Saturn’s iconic rings likely formed about 4.4 billion years ago, shortly after the planet itself took shape, researchers say.
The origin of Saturn’s ring system has long been the subject of debate, with some researchers arguing that it’s a relatively young structure and others holding that it coalesced long ago, at roughly the same time as the gas giant’s many satellites.
At the annual meeting of the American Geophysical Union, researchers said that the new study, which was conducted using data gathered by NASA’s Saturn-orbiting Cassini spacecraft, strongly supports the latter scenario.
Cassini’s measurements imply that “the main rings would be [extremely] old, rather than hundreds of millions of years old,” Fox News quoted Sascha Kempf, of the University of Colorado in Boulder, as saying.
Saturn’s main ring system is huge but razor-thin, measuring about 175,000 miles across but just 33 feet or so in the vertical direction. The rings are composed primarily of water ice, but they contain small amounts of rocky material contributed by micrometeoroid bombardment.
Kempf and his colleagues used Cassini’s Cosmic Dust Analyzer instrument to measure just how frequently such tiny particles cruise through the Saturn system.
They found that a surprisingly small amount of dusty material comes into contact with the rings. On an average, just 10-19 g of dust per square centimeter zooms through space every second at a distance of five to 50 Saturn radii from the planet.

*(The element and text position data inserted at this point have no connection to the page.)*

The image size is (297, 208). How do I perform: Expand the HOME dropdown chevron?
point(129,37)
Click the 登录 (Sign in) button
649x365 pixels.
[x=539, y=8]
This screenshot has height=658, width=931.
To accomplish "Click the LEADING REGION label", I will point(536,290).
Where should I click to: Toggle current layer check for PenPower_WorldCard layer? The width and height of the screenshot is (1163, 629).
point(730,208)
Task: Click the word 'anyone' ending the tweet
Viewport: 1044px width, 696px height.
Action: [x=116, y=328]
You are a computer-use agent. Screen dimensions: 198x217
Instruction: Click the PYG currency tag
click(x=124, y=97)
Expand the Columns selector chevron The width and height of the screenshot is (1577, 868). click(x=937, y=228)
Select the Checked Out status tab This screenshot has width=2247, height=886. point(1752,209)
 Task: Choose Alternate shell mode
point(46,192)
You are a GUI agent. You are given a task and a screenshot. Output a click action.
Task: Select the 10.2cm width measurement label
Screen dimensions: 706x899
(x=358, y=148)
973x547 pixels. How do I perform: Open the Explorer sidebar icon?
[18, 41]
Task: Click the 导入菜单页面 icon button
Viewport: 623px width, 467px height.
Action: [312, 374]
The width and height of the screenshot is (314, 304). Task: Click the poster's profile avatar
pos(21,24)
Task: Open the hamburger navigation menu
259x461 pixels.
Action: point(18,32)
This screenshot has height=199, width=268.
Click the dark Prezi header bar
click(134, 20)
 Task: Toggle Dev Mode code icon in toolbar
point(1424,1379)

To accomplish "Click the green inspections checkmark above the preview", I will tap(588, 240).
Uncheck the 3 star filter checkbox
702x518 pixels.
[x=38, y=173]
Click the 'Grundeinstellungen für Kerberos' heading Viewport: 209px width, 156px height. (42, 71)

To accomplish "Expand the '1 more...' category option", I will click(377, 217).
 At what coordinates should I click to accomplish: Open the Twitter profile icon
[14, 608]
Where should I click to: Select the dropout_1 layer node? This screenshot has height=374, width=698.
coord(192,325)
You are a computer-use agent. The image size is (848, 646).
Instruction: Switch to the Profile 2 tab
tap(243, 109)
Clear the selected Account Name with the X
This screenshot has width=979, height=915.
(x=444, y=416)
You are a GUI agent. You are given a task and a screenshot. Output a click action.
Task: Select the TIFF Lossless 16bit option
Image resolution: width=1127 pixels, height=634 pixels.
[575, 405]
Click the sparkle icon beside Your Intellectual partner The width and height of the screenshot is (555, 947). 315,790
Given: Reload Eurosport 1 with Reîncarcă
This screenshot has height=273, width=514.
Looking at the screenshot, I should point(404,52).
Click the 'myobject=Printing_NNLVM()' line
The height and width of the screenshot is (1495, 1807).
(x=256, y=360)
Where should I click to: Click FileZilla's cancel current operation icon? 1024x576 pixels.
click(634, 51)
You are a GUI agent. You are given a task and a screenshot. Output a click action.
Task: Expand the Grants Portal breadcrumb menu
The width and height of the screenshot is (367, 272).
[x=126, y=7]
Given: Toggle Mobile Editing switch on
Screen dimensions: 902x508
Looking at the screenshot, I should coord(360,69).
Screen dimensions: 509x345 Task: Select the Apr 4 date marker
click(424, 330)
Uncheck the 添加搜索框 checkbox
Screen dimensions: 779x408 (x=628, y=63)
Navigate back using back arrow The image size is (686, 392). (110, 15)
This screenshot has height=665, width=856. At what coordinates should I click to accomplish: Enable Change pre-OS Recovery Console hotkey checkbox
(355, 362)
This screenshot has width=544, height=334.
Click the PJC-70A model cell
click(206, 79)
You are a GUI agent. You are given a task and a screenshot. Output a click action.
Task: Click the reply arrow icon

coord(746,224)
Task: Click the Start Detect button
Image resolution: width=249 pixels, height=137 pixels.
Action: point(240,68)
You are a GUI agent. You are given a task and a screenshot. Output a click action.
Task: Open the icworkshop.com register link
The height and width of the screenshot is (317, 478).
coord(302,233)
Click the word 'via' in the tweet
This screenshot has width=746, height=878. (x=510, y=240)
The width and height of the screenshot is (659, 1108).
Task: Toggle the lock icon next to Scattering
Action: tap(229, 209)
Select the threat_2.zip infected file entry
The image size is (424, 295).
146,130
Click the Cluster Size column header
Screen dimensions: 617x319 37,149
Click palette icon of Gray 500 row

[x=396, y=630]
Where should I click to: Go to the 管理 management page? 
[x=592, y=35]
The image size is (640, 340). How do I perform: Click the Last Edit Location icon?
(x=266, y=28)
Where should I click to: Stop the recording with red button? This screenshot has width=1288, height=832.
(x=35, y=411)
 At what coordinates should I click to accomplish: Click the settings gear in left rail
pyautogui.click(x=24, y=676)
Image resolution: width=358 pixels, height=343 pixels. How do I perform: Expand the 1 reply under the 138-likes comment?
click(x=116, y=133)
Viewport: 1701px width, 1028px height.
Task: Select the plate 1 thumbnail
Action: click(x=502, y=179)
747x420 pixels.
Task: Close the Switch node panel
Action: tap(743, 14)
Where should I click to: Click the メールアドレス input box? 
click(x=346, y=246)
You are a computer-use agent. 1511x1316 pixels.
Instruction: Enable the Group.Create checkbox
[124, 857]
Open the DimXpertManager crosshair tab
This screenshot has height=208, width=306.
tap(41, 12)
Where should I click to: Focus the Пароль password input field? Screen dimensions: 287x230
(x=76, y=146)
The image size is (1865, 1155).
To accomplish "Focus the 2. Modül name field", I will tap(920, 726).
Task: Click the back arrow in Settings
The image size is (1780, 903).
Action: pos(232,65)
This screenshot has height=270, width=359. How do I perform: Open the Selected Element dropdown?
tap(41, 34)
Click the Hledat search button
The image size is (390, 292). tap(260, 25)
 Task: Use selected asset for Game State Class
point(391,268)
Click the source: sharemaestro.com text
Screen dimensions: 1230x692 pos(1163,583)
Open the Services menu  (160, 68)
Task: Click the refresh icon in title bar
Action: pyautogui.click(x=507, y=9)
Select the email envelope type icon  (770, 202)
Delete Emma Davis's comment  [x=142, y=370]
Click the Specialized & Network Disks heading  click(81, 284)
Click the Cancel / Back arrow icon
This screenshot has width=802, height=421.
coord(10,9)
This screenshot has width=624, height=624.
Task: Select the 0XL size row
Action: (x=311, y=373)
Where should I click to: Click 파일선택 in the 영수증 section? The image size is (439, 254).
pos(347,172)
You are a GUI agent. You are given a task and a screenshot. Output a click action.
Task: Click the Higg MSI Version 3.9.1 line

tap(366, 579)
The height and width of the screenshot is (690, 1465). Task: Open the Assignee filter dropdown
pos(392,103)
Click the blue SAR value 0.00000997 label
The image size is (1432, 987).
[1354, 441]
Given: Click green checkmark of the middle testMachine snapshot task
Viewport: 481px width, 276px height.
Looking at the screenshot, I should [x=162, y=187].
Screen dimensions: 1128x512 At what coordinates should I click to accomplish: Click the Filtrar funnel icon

Having measured this low rate of dust recruitment, the team then calculated that the rings have likely existed for about 4.4 billion years.
Kempf and his colleagues were also able to reconstruct the orbits of many of these particles, finding that the lion’s share likely come from the Kuiper Belt, the ring of icy bodies beyond Neptune’s orbit.
However, some of the dust probably hails from the even more distant Oort Cloud and some from interstellar space, Kempf said.